**WHAT IS EXPECTED**
Retype the lines of the material below, exactly and only, from the one containing "Task: Open the No throttling dropdown" through the last line, with pictures left out.

**PROVIDED ENTRIES**
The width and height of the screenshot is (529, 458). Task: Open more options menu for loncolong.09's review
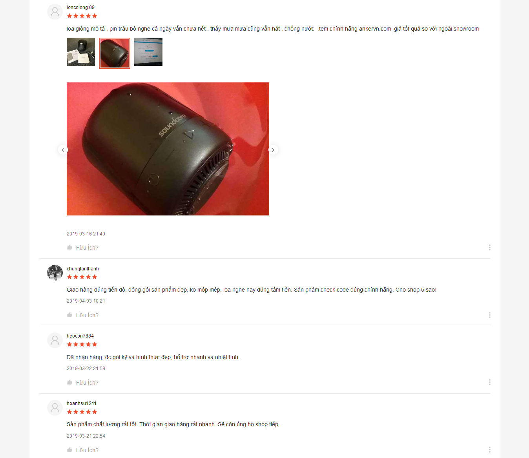(489, 247)
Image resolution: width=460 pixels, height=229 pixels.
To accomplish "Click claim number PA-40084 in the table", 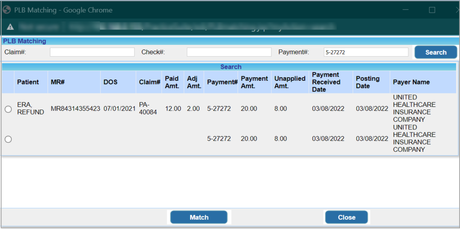I will (148, 109).
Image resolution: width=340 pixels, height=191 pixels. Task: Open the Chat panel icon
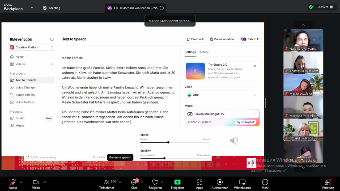click(x=134, y=182)
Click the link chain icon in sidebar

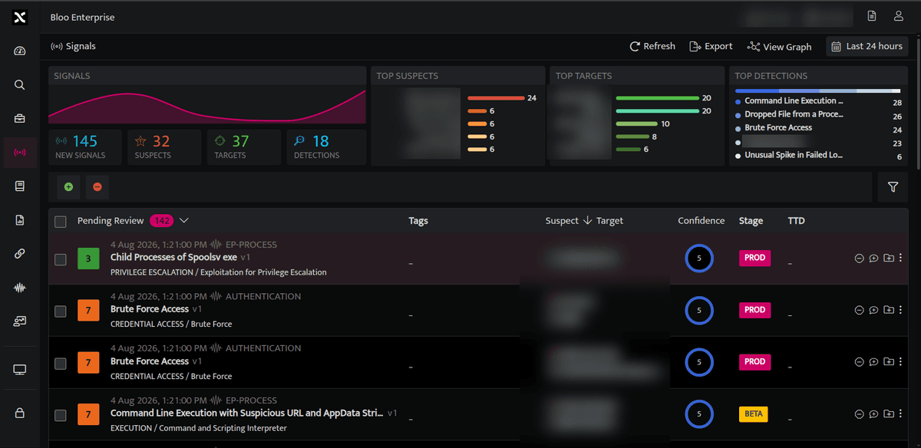tap(20, 254)
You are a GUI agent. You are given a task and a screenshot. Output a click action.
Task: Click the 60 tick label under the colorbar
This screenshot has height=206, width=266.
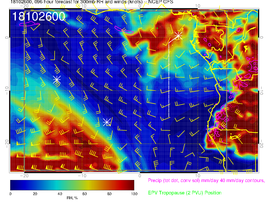pyautogui.click(x=85, y=194)
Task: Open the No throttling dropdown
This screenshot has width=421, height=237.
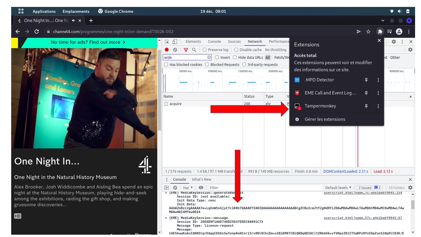Action: tap(276, 50)
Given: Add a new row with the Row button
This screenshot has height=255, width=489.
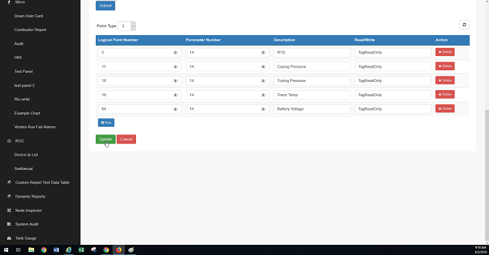Looking at the screenshot, I should [x=106, y=123].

**RESULT**
Task: Open the No throttling dropdown
This screenshot has width=421, height=237.
Action: tap(276, 50)
Given: Add a new row with the Row button
This screenshot has height=255, width=489.
Looking at the screenshot, I should [x=106, y=123].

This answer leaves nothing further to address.